Forget the tired "jokes" about the song, you'd be proud to have created a legacy attraction like It's a Small World.

It's a Small World was built in one year, from concept to opening. This accomplishment is a testament to the prowess of the Disney organization. But the real take-away is the result: It's a Small World remains one of the most pure, most resonant theme park attractions ever. The people who created it had passion.

3. Passion is contagious. It can spread within an organization. This happens when an individual or a group brings an energy to a new project. It can also happen when someone in operations demonstrates that they care and shows their colleagues the results of this kind of attention.

Passion can also "infect" the audience. One of the best examples of this is happening now at Holiday World in Santa Claus, IN. This tiny little park has created a buzz for itself by adding great attractions, maintaining a clean-as-a-whistle operation, and making the place a value for consumers. It is clear that the Koch family and the folks they employ really have a passion for what they do. And in the past eight years or so, the audience has caught on. I first heard about Holiday World through word-of-mouth, from someone who went and just fell in love--not from some marketing machine.


Zat you, Santa Claus?

4. Passion forgives a lot of mistakes. When an attraction is lavished with attention and caring, folks give the little gaps and edges a pass.

One of the clunkiest attractions I ever knew was the original Center of Science & Industry--COSI--in Columbus, Ohio. It was this weird thing that had crammed its way into an abandoned county building. It opened in the mid sixties and over the next four decades collected the most random exhibits, from see-thru German women to walk-thru exhibits from the 1964 World's Fair to a freakish band of half-scaled Presidents of the United States to a display of every Cracker Jack toy EVER MADE. Oh yeah, they had a troupe of rats who played basketball also.

COSI: This is the future, at least as it looked in Ohio in the 1970's


It was cluttered and disjointed. Show quality was all over the map. Wayfinding was a mess and the adolescent kids in the audience always smelled like they needed deodorant. But you knew the people who were running this place cared. There were shows all the time. There was always something new (not always fresh) being added. The place was a great success in its original, pre-1999 form.

5. Passion matters to guests. This is the key thing to remember. Guests can smell passion and, as importantly, they know when planners, designers, and operators are just phoning it in. The gawd-awful reaction to Disney's California Adventure is in part because the people visiting can tell that this is not the loved-on Disney they expect but an off-the-shelf amusement park laid out by mall developers. I never visited the failed Wild West World in Kansas but its no surprise that place tanked. Just looking at the images the place screamed "County fair rides at theme park prices."

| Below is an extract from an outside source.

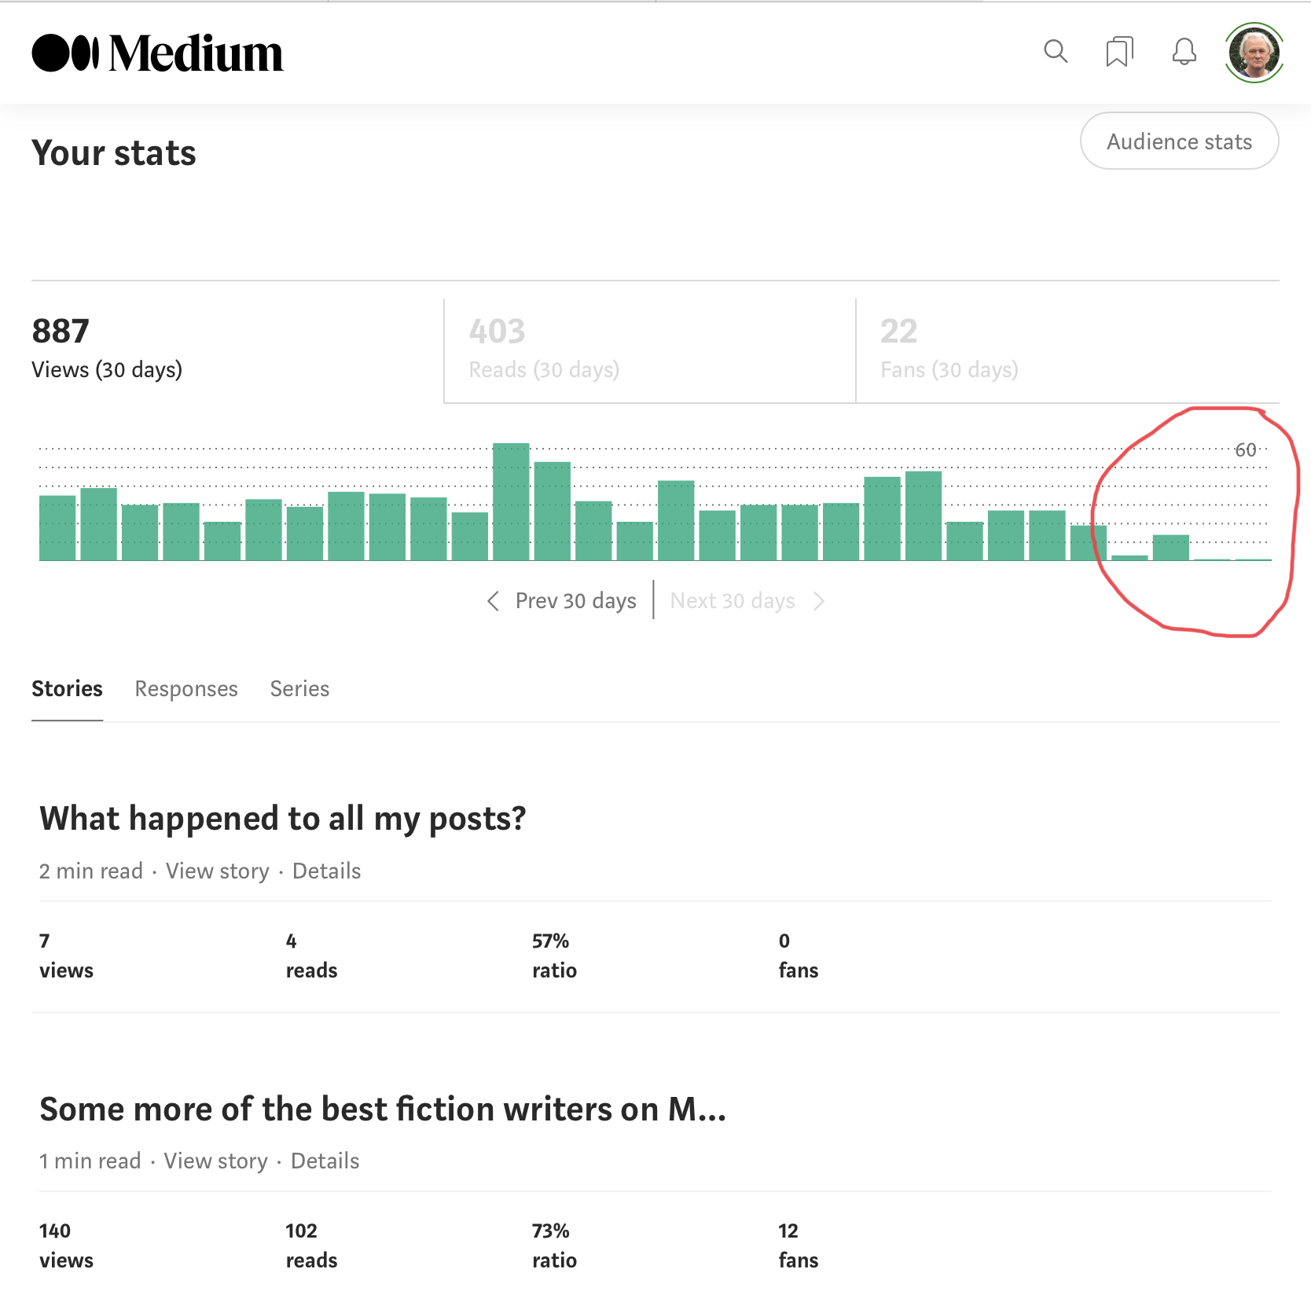Click Details under "What happened to all my posts?"

[x=326, y=871]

So, if Passion is so darn important, why don't the people that are investing millions of dollars on attractions "get it" and insist on it, just like they insist on ADA compliance and toilet seats? My answer: you can't insist on Passion. You only get that from certain folks and, even then, only when they can really feel it for the job they're working.

Today, you go to Orlando, or Southern California, and you'll find that demand for service employees is pulling resources like taffy. The volume of new attractions being developed internationally is doing the same thing with designers and engineers. Passion--where it exists--is being stretched thin. Toss in the fact that some things are really just hard to care about (you can only design so many attractions about XYZ characters, you can only bang the corporate gong so often before you go into a mild coma) and it is no wonder that so many projects are delivered stillborn.

Passion has never been easy. It's sometimes cheap. But if you can find it, you should sure as hell do whatever you can to keep from losing it.